If you have multiple "decendants' walking around at the same time, then it stands to reason that one did not "decend" from the other unless you are talking inbreeding which isn't macroevolution. Inbreeding is how you get from a wild dog in africa to a french poodle, but that isn't macroevolution.

Actually....no, I don't see the logic here. Why can't Animal A lead to Animals B,C,D,E .... B,D,E fizzle out....C leads to another grouping in turn? If you have genetic isolation, or geentic drift for example, it's easy to see how it eventually leads to speciation and that would be macroevolution would it not? I don't see how the fact that you have multiple descendents walking around at the same time means one did not descend from the other - there are simply multiple descendents.

To accept macroevolutionary myth, you must accept that randomness produces fine tuning, and that chaos produces coherent information. I simply will not accept such without some credible proof.

I don't think evolution is totally about "randomness" - because environment is shaping what genetic attributes best suit survival. Genetic mutations are random - but what mutations survive or thrive, or what old genetic combinations die off is shaped by enviornment not random factors.
 
Whats the matter, you have nothing to say on this subject? Sniping from the sidelines and calling names because you got your little hiney whooped on the other thread is childish at best? If you would learn what you are talking about before you type it out to the public, that sort of thing woudn't happen.

And kindly provide an example or two where I attack a source in lieu of arguing the points.
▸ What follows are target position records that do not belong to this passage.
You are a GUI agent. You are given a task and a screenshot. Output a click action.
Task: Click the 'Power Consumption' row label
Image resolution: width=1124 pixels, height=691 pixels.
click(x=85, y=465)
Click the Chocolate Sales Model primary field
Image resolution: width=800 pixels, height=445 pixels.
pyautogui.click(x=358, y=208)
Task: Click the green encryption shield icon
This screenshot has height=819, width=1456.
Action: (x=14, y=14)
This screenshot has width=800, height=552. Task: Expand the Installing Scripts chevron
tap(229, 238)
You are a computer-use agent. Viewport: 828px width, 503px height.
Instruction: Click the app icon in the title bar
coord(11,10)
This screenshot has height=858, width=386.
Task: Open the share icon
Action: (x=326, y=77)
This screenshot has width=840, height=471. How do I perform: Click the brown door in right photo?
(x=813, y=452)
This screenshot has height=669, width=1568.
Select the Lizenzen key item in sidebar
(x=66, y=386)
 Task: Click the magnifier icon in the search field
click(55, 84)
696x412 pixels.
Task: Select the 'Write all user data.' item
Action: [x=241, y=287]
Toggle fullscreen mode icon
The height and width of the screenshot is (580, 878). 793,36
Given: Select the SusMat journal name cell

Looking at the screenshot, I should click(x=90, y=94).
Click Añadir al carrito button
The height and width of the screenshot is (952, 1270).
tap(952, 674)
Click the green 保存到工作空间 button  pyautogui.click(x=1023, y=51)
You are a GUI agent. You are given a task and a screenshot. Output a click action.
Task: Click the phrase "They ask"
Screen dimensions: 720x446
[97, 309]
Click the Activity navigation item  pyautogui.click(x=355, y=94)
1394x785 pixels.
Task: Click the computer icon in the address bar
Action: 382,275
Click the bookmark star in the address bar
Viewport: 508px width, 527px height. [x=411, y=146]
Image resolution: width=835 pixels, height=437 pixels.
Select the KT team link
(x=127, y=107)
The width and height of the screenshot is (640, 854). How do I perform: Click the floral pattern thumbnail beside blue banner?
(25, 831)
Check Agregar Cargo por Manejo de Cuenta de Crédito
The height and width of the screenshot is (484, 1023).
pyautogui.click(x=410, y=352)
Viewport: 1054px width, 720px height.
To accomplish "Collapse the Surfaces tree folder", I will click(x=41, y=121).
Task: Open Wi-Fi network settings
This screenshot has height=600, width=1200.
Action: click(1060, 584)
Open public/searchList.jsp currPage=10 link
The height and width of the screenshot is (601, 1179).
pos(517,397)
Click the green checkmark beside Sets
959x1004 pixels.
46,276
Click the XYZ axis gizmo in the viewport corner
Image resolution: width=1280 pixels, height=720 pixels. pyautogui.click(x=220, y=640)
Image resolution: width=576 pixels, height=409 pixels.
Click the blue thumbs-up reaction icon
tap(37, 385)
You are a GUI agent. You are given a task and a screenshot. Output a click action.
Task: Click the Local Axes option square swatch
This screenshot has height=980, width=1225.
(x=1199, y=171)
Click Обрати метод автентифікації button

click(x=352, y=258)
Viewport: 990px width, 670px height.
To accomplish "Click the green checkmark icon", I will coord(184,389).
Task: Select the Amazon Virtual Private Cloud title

I dont need to say anything, Coyote and the others are already destroying and exposing your ignorance.
 
Actually....no, I don't see the logic here. Why can't Animal A lead to Animals B,C,D,E .... B,D,E fizzle out....C leads to another grouping in turn? If you have genetic isolation, or geentic drift for example, it's easy to see how it eventually leads to speciation and that would be macroevolution would it not? I don't see how the fact that you have multiple descendents walking around at the same time means one did not descend from the other - there are simply multiple descendents.

No. That is microevolution, not macro evolution and the "speciation" with regard to early hominids is in reality no more than a shuck and jive perpetrated by palentologists in an attempt to lend some credibility to the idea of macroevolution. Placing an A. or a H. in front of the different animals doesn't make them, in reality, different species.

In order to accept macroevolution, you must accept that reptiles eventually became mammals. That one species evolved into an entirely different species. You can inbreed a group all you like, but you will not end up with a different species.

I don't think evolution is totally about "randomness" - because environment is shaping what genetic attributes best suit survival. Genetic mutations are random - but what mutations survive or thrive, or what old genetic combinations die off is shaped by enviornment not random factors.

That is random. You are arguing that order can come out of chaos.